**ASSIGNMENT**
Copy nothing from the entries below except the lines from the one containing "Image resolution: width=1024" through the one containing "You are a computer-use", and copy those exactly.

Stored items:
"""

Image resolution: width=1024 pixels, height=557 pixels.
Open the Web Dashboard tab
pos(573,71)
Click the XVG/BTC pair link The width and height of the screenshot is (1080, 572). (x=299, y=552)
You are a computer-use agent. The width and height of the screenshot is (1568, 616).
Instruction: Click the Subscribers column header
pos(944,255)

"""
"""

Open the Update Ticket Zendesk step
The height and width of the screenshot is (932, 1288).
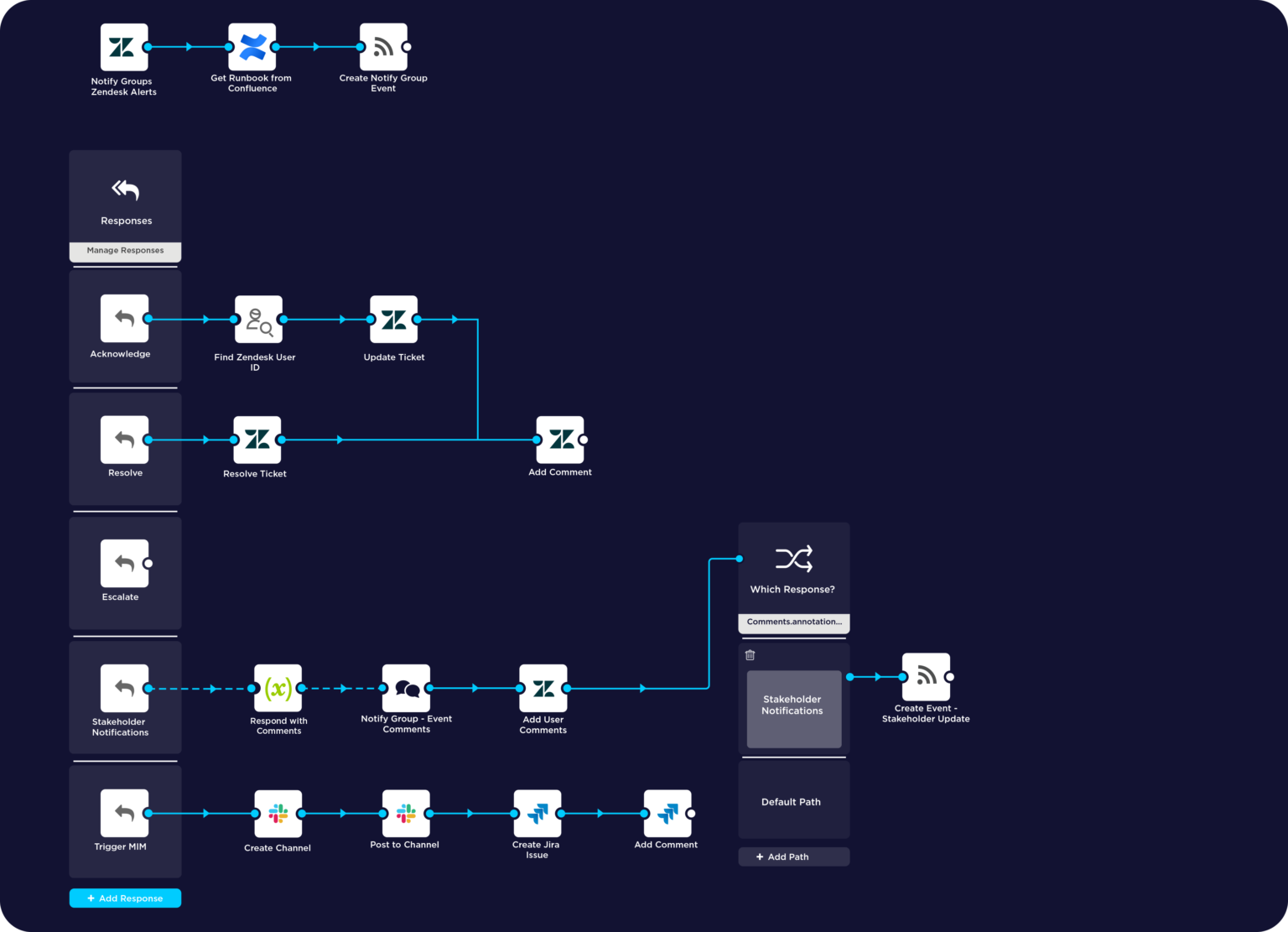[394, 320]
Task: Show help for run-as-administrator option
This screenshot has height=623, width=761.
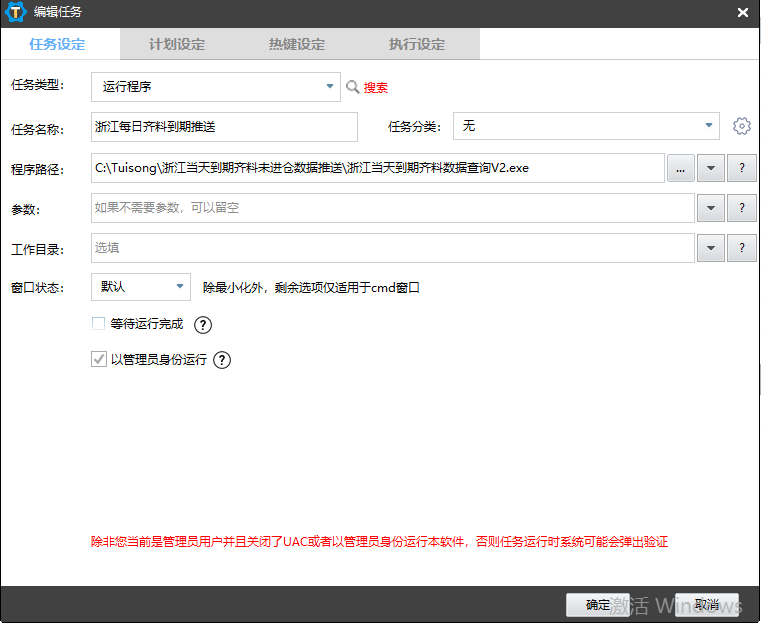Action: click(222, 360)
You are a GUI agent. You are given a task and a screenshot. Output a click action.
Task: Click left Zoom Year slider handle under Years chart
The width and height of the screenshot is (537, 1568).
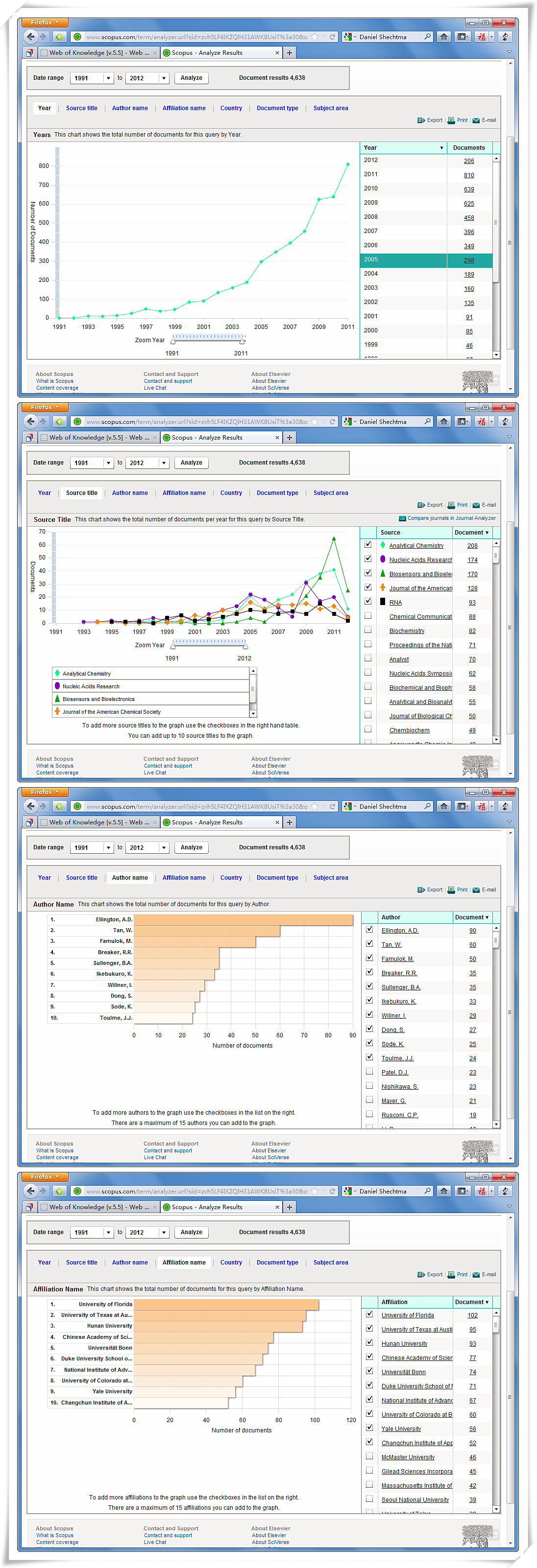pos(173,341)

"""

**YOUR RESPONSE**
Image resolution: width=1024 pixels, height=557 pixels.
Open the Web Dashboard tab
pos(573,71)
Click the XVG/BTC pair link The width and height of the screenshot is (1080, 572). (x=299, y=552)
You are a computer-use agent. The width and height of the screenshot is (1568, 616).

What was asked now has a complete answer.